1.2.2014   

NL

Publicatieblad van de Europese Unie

C 31/21


Beschikking van het Gerecht voor ambtenarenzaken (Derde kamer) van 13 december 2013 — Van Oost, Ibarra de Diego, Theodoridis en Hotz/Commissie

(Gevoegde zaken F-137/12, F-138/12, F-139/12 en F-141/12) (1)

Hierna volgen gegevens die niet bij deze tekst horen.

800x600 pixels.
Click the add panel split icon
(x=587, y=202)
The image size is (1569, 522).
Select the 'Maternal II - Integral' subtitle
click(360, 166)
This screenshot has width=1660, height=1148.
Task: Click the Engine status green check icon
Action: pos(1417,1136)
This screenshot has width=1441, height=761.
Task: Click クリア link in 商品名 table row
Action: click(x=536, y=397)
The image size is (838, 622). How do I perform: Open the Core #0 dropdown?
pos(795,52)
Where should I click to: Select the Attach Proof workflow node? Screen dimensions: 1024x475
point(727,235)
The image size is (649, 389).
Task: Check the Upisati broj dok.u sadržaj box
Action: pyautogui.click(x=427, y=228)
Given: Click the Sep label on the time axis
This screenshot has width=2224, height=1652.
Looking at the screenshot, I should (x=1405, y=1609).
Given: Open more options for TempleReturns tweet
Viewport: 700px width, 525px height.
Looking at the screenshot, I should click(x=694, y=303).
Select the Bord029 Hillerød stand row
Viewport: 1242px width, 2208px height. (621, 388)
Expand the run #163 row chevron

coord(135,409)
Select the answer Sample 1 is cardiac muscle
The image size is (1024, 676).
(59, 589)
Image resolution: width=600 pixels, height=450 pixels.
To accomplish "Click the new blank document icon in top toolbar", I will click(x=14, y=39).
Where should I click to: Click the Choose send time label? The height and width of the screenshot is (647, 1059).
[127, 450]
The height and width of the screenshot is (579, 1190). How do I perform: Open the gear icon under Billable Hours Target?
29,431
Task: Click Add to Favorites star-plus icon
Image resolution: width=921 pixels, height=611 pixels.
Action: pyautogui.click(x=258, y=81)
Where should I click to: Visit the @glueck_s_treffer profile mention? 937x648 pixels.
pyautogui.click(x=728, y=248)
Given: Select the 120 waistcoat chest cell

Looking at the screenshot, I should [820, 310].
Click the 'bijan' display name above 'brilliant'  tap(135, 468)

(Openbare dienst - Ambtenaren - Bevordering - Certificeringsprocedure 2010-2011 - Uitsluiting van lijst van gecertificeerde ambtenaren - Minnelijke regeling op initiatief van Gerecht - Klachttermijn - Buiten termijn ingediende klacht - Begrip verschoonbare dwaling - Zorgvuldigheid die van ambtenaar met normale kennis van zaken wordt verlangd - Per telefoon verkregen inlichtingen - Bewijs - Niet-ontvankelijkheid)

2014/C 31/36

Procestaal: Frans

Partijen

Verzoekende partijen: Fabrice Van Oost (Ville Pommerœul, België), Maria Belén Ibarra de Diego (Alicante, Spanje), Nicolaos Theodoridis (Soignies, België) en Margarita Hotz (Brussel, België) (vertegenwoordiger: S. Pappas, advocaat)

Verwerende partij: Europese Commissie (vertegenwoordigers: G. Berscheid en C. Berardis-Kayser, gemachtigden)

Voorwerp

Verzoek om nietigverklaring van het besluit van EPSO om verzoekers niet op te nemen op de lijst van personen die in het kader van de certificeringsprocedure zijn geslaagd voor de afsluitende examens en verzoek om schadevergoeding

Dictum

1)

De zaken F-137/12, F-138/12 en F-139/12 worden doorgehaald in het register van het Gerecht.

2)

Partijen in de zaken F-137/12, F-138/12 en F-139/12 dragen de kosten volgens het tussen hen tot stand gekomen akkoord.

3)

Het beroep in zaak F-141/12 wordt niet-ontvankelijk verklaard.

4)

Hotz zal haar eigen kosten dragen en wordt verwezen in de kosten van de Europese Commissie in zaak F-141/12.


(1)  PB C 26 van 26.1.2013, blz. 75 en 76.